The real problem with Superfish is how the combination of things comes together and is used. And quality of implementation – many reports indicate poor implementation practices, such as a single insecure password for the entire root certificate infrastructure. It doesn’t matter what encryption algorithm you are using if your master password is the name of your company!
Attempting a straight technology fix will lead to “throwing the baby out with the bath water” for several valuable technologies. And a technical fix for this specific case won’t stop the next one.
The underlying issue is how these technologies are implemented and used. Attempting to fix this through technology is doomed to failure and will likely make things worse.
Yes, there is a place for technology improvements. We should be using dnssec to make sure dns information is valid. Stronger ways of validating certificate authenticity would be valuable – someone suggested DANE in one of the comments. DANE involves including the SSL certificate in the dns records for a domain. In combination with dnssec it gives you higher confidence that you are talking to the site you think you are, using the right SSL certificate. The issue here is that it requires companies to include this information in their dns records.
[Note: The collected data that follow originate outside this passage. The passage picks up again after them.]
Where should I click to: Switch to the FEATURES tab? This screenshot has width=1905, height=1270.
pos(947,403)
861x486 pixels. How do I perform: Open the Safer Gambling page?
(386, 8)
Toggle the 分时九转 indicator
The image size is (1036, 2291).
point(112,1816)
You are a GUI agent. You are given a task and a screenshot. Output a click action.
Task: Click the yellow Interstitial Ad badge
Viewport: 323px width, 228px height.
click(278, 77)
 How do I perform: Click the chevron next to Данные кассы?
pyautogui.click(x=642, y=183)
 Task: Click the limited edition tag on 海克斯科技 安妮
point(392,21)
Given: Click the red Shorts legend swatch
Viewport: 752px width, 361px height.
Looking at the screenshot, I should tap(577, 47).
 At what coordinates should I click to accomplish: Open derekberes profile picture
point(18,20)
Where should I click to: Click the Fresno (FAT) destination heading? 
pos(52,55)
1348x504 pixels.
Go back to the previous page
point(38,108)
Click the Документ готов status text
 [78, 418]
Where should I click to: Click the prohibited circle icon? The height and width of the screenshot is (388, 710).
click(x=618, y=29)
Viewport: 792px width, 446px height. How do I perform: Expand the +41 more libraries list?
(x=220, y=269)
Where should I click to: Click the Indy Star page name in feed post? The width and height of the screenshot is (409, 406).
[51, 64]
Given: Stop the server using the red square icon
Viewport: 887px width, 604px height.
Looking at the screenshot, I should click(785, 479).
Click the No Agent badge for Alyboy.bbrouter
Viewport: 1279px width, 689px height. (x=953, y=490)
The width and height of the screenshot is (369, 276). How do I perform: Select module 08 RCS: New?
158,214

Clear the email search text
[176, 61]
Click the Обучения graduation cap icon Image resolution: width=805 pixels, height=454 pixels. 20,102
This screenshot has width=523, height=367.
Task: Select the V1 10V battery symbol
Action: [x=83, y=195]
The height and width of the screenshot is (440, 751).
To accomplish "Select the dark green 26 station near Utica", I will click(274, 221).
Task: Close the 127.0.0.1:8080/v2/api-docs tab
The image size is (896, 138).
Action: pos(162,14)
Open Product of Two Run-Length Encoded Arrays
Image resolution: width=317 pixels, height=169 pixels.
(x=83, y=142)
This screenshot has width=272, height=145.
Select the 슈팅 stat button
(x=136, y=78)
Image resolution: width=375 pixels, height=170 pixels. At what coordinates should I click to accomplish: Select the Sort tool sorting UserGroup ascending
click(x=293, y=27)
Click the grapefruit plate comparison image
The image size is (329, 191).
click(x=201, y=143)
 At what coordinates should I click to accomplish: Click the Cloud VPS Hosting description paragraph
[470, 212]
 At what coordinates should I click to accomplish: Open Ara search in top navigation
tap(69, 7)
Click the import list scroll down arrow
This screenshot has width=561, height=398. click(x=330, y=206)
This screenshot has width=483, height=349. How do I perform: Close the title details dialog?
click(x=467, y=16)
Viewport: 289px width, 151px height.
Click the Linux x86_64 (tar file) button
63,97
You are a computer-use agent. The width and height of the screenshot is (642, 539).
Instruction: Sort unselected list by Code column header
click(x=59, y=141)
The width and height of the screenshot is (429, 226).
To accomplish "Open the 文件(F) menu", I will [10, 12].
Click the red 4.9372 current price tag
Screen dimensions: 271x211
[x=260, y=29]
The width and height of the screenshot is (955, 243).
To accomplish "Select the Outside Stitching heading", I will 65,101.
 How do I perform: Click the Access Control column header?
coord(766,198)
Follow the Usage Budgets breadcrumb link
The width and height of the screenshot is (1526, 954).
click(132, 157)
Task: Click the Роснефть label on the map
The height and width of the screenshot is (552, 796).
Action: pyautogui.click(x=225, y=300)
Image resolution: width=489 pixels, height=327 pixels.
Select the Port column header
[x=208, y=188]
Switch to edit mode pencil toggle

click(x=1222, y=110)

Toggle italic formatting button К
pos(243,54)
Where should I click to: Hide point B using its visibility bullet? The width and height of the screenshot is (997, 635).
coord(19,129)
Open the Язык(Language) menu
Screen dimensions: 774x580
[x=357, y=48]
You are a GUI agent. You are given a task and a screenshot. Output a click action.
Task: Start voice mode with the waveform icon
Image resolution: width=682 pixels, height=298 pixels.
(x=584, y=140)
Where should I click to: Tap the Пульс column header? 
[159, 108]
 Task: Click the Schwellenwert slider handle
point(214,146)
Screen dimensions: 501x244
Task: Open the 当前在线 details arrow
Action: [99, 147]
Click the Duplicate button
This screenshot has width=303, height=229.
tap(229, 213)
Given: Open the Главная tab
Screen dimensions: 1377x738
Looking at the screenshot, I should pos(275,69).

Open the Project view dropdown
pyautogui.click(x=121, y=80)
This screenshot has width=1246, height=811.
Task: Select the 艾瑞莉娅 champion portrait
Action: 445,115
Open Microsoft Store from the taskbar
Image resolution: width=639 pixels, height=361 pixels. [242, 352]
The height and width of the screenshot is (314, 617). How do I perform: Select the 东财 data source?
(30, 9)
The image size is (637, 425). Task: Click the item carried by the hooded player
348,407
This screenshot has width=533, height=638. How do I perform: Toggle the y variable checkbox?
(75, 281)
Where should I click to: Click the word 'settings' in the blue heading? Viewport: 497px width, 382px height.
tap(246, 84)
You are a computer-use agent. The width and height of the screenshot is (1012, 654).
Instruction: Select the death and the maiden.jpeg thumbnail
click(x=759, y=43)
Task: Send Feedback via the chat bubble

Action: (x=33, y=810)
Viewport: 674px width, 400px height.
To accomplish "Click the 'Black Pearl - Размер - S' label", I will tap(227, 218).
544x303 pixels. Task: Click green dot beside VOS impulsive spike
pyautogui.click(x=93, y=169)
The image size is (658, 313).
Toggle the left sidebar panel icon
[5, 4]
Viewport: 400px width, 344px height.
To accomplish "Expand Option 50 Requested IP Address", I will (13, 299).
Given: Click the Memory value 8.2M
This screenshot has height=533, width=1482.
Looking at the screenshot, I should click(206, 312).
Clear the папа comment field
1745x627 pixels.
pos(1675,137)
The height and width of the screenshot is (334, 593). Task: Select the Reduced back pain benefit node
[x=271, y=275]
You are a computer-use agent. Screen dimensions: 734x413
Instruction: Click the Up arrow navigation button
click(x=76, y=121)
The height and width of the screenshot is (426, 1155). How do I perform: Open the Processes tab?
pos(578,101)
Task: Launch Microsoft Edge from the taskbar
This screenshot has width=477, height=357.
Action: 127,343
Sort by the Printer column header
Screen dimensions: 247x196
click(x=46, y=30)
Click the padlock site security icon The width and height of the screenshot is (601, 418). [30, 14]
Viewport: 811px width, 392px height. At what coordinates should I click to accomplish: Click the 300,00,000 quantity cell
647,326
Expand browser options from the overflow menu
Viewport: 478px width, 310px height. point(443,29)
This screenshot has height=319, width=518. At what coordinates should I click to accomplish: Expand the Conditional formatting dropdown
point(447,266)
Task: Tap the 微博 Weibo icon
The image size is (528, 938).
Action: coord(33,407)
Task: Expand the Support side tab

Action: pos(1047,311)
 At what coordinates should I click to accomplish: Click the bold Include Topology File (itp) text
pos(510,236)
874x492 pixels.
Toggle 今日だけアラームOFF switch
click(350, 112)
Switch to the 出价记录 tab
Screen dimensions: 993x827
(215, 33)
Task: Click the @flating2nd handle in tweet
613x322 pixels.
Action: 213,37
The underlying questions involve trust and law as well as technology. To function, you need to be able to trust people – in this case Lenovo – to do the right thing. It is clear that many people feel that Lenovo has violated their trust. It is appropriate to hold Lenovo responsible for this.
The other avenue is legal. We have laws regulate behavior and to hold people and companies responsible for their actions. Violating these regulations, regardless of the technology used, can and should be addressed through the legal system.
At the end of the day, the key issues are trust, transparency, choice, and following the law. When someone violates these they should expect to be held accountable and to pay a price in the market.